→ **Prompt**: Print the material below verbatim, keeping every line unchanged.

[A block of data]
▼

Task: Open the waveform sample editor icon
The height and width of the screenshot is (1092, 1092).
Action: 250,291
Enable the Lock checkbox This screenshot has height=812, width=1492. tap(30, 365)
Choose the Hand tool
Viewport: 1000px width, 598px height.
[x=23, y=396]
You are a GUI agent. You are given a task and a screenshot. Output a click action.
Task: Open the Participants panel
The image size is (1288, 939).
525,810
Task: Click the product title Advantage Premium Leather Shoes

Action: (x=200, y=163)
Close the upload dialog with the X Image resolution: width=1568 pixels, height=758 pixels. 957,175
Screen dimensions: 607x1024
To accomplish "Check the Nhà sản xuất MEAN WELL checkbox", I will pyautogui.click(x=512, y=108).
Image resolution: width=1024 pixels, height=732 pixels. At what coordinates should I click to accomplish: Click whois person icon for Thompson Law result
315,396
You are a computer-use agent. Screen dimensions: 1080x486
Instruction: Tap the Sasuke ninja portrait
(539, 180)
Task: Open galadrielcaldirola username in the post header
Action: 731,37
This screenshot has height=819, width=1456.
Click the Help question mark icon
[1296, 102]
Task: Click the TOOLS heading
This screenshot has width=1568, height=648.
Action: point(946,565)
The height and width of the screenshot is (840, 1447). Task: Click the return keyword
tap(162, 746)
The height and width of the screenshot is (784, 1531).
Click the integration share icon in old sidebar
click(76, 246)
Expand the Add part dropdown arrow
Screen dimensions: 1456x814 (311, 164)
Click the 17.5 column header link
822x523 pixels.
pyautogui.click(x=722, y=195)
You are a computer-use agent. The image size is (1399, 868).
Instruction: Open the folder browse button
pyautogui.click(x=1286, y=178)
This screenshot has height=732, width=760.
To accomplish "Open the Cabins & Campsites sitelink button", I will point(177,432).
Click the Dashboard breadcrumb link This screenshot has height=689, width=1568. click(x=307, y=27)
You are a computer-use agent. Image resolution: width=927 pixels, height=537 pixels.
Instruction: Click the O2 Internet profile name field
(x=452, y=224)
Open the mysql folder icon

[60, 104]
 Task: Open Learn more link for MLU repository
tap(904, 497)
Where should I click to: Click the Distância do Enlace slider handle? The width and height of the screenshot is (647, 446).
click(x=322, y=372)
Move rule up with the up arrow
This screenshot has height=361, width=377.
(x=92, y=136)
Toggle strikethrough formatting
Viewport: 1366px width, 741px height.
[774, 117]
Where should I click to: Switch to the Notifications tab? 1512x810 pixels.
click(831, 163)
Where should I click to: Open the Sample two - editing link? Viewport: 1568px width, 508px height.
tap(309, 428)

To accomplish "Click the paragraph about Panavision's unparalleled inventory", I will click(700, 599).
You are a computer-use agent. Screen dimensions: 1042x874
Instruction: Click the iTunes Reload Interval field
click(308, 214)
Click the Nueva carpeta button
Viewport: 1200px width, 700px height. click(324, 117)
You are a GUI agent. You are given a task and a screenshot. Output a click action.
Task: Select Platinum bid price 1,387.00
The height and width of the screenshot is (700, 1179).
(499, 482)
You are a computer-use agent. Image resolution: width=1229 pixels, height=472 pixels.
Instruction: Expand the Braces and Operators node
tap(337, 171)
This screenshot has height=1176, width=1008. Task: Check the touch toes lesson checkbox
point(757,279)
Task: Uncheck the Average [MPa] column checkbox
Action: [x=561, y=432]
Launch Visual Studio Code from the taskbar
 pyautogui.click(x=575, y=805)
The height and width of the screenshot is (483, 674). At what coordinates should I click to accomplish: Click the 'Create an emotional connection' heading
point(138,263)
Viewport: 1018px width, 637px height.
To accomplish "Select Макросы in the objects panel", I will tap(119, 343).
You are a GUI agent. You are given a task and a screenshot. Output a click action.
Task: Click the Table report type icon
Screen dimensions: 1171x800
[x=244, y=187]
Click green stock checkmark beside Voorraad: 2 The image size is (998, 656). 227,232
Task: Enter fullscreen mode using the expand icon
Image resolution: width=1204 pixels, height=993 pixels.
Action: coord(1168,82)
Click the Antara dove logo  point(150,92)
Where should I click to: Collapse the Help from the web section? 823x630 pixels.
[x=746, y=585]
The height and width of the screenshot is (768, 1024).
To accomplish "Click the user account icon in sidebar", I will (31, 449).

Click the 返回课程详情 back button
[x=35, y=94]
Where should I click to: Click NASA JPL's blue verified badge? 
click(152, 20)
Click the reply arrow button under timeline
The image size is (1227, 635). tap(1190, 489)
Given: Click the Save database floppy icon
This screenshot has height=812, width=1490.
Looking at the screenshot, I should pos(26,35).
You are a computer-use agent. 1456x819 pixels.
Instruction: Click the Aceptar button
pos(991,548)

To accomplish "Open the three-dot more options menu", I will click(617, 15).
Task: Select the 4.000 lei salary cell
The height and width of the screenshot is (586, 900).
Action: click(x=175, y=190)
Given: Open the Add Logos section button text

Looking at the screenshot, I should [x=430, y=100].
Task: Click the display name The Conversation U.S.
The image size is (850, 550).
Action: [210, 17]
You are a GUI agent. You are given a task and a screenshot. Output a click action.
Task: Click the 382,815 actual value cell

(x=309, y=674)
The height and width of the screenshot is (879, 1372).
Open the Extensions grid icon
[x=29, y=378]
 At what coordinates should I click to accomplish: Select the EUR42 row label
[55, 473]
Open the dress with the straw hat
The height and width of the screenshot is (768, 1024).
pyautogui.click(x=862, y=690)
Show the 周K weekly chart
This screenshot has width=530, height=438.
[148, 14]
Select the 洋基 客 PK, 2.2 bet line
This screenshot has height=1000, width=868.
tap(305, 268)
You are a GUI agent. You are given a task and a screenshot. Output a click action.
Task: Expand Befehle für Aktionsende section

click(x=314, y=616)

▲

→ **Reply**:
Task: Open the waveform sample editor icon
The height and width of the screenshot is (1092, 1092).
Action: 250,291
Enable the Lock checkbox This screenshot has height=812, width=1492. tap(30, 365)
Choose the Hand tool
Viewport: 1000px width, 598px height.
[x=23, y=396]
You are a GUI agent. You are given a task and a screenshot. Output a click action.
Task: Open the Participants panel
The image size is (1288, 939).
525,810
Task: Click the product title Advantage Premium Leather Shoes

Action: (x=200, y=163)
Close the upload dialog with the X Image resolution: width=1568 pixels, height=758 pixels. 957,175
Screen dimensions: 607x1024
To accomplish "Check the Nhà sản xuất MEAN WELL checkbox", I will pyautogui.click(x=512, y=108).
Image resolution: width=1024 pixels, height=732 pixels. At what coordinates should I click to accomplish: Click whois person icon for Thompson Law result
315,396
You are a computer-use agent. Screen dimensions: 1080x486
Instruction: Tap the Sasuke ninja portrait
(539, 180)
Task: Open galadrielcaldirola username in the post header
Action: 731,37
This screenshot has height=819, width=1456.
Click the Help question mark icon
[1296, 102]
Task: Click the TOOLS heading
This screenshot has width=1568, height=648.
Action: point(946,565)
The height and width of the screenshot is (840, 1447). Task: Click the return keyword
tap(162, 746)
The height and width of the screenshot is (784, 1531).
Click the integration share icon in old sidebar
click(76, 246)
Expand the Add part dropdown arrow
Screen dimensions: 1456x814 (311, 164)
Click the 17.5 column header link
822x523 pixels.
pyautogui.click(x=722, y=195)
You are a computer-use agent. The image size is (1399, 868).
Instruction: Open the folder browse button
pyautogui.click(x=1286, y=178)
This screenshot has height=732, width=760.
To accomplish "Open the Cabins & Campsites sitelink button", I will point(177,432).
Click the Dashboard breadcrumb link This screenshot has height=689, width=1568. click(x=307, y=27)
You are a computer-use agent. Image resolution: width=927 pixels, height=537 pixels.
Instruction: Click the O2 Internet profile name field
(x=452, y=224)
Open the mysql folder icon

[60, 104]
 Task: Open Learn more link for MLU repository
tap(904, 497)
Where should I click to: Click the Distância do Enlace slider handle? The width and height of the screenshot is (647, 446).
click(x=322, y=372)
Move rule up with the up arrow
This screenshot has height=361, width=377.
(x=92, y=136)
Toggle strikethrough formatting
Viewport: 1366px width, 741px height.
[774, 117]
Where should I click to: Switch to the Notifications tab? 1512x810 pixels.
click(831, 163)
Where should I click to: Open the Sample two - editing link? Viewport: 1568px width, 508px height.
tap(309, 428)

To accomplish "Click the paragraph about Panavision's unparalleled inventory", I will click(700, 599).
You are a computer-use agent. Screen dimensions: 1042x874
Instruction: Click the iTunes Reload Interval field
click(308, 214)
Click the Nueva carpeta button
Viewport: 1200px width, 700px height. click(324, 117)
You are a GUI agent. You are given a task and a screenshot. Output a click action.
Task: Select Platinum bid price 1,387.00
The height and width of the screenshot is (700, 1179).
(499, 482)
You are a computer-use agent. Image resolution: width=1229 pixels, height=472 pixels.
Instruction: Expand the Braces and Operators node
tap(337, 171)
This screenshot has height=1176, width=1008. Task: Check the touch toes lesson checkbox
point(757,279)
Task: Uncheck the Average [MPa] column checkbox
Action: [x=561, y=432]
Launch Visual Studio Code from the taskbar
 pyautogui.click(x=575, y=805)
The height and width of the screenshot is (483, 674). At what coordinates should I click to accomplish: Click the 'Create an emotional connection' heading
point(138,263)
Viewport: 1018px width, 637px height.
To accomplish "Select Макросы in the objects panel", I will tap(119, 343).
You are a GUI agent. You are given a task and a screenshot. Output a click action.
Task: Click the Table report type icon
Screen dimensions: 1171x800
[x=244, y=187]
Click green stock checkmark beside Voorraad: 2 The image size is (998, 656). 227,232
Task: Enter fullscreen mode using the expand icon
Image resolution: width=1204 pixels, height=993 pixels.
Action: coord(1168,82)
Click the Antara dove logo  point(150,92)
Where should I click to: Collapse the Help from the web section? 823x630 pixels.
[x=746, y=585]
The height and width of the screenshot is (768, 1024).
To accomplish "Click the user account icon in sidebar", I will (31, 449).

Click the 返回课程详情 back button
[x=35, y=94]
Where should I click to: Click NASA JPL's blue verified badge? 
click(152, 20)
Click the reply arrow button under timeline
The image size is (1227, 635). tap(1190, 489)
Given: Click the Save database floppy icon
This screenshot has height=812, width=1490.
Looking at the screenshot, I should pos(26,35).
You are a computer-use agent. 1456x819 pixels.
Instruction: Click the Aceptar button
pos(991,548)

To accomplish "Open the three-dot more options menu", I will click(617, 15).
Task: Select the 4.000 lei salary cell
The height and width of the screenshot is (586, 900).
Action: click(x=175, y=190)
Given: Open the Add Logos section button text

Looking at the screenshot, I should [x=430, y=100].
Task: Click the display name The Conversation U.S.
The image size is (850, 550).
Action: [210, 17]
You are a GUI agent. You are given a task and a screenshot. Output a click action.
Task: Click the 382,815 actual value cell

(x=309, y=674)
The height and width of the screenshot is (879, 1372).
Open the Extensions grid icon
[x=29, y=378]
 At what coordinates should I click to accomplish: Select the EUR42 row label
[55, 473]
Open the dress with the straw hat
The height and width of the screenshot is (768, 1024).
pyautogui.click(x=862, y=690)
Show the 周K weekly chart
This screenshot has width=530, height=438.
[148, 14]
Select the 洋基 客 PK, 2.2 bet line
This screenshot has height=1000, width=868.
tap(305, 268)
You are a GUI agent. You are given a task and a screenshot. Output a click action.
Task: Expand Befehle für Aktionsende section

click(x=314, y=616)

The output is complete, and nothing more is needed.